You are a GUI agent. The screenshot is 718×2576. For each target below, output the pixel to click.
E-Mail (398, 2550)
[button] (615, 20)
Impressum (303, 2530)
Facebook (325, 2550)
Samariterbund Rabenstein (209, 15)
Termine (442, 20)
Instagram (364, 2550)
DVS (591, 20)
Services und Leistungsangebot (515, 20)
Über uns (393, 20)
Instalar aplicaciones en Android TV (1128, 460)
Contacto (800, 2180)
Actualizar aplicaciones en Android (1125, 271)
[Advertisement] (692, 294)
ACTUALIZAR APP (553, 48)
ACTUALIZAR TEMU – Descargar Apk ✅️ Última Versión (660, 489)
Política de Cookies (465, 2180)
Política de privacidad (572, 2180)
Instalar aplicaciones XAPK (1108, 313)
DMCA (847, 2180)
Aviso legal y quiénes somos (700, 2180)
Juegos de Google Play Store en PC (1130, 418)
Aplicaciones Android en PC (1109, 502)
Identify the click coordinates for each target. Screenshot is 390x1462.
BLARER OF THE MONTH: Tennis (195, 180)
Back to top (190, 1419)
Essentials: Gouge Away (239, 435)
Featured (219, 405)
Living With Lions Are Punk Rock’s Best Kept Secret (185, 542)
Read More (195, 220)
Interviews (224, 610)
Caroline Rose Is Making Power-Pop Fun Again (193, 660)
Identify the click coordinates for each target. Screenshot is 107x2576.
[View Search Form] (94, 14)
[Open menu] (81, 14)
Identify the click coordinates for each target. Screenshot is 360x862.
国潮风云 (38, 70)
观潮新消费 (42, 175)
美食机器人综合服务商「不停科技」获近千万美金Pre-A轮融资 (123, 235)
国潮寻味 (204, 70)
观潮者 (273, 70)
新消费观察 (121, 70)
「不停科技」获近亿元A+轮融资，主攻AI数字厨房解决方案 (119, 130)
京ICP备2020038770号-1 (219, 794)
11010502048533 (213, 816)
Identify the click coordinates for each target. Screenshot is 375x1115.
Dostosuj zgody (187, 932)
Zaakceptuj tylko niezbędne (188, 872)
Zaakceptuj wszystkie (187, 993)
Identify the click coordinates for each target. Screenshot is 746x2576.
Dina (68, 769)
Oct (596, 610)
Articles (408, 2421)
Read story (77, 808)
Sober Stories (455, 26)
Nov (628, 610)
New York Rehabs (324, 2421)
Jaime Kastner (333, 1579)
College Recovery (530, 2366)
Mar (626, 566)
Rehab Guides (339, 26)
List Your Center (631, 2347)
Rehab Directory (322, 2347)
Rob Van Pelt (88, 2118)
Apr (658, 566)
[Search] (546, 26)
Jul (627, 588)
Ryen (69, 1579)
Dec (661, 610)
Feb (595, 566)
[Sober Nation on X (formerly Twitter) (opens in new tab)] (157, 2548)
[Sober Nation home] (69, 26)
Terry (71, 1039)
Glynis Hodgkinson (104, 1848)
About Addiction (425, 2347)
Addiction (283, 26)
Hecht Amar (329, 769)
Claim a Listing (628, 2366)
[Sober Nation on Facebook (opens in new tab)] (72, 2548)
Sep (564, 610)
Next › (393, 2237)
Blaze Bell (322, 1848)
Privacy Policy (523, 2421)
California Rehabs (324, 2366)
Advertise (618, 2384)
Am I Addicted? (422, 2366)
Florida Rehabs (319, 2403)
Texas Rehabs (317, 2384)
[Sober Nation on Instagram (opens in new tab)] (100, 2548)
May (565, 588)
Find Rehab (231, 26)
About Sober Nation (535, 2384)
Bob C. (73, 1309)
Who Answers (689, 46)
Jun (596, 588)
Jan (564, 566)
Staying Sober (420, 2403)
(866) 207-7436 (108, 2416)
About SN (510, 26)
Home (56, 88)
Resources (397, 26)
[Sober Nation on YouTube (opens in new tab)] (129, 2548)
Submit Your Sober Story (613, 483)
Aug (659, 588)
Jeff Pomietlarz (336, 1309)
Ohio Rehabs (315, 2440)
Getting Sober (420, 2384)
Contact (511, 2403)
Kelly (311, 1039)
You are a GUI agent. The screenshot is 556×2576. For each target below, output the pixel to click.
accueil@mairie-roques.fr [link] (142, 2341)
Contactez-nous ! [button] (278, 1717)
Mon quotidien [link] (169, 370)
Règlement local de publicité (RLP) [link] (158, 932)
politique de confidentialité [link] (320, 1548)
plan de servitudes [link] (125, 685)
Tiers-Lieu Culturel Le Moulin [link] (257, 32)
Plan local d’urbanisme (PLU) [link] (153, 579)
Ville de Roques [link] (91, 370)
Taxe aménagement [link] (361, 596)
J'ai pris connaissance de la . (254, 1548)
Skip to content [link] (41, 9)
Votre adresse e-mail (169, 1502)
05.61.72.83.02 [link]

==========

:: WHAT THIS TASK INVOLVES ::
In the listing above, locate each line with "About" and copy it.

:: RESPONSE BOX ::
About Addiction (425, 2347)
About Sober Nation (535, 2384)
About SN (510, 26)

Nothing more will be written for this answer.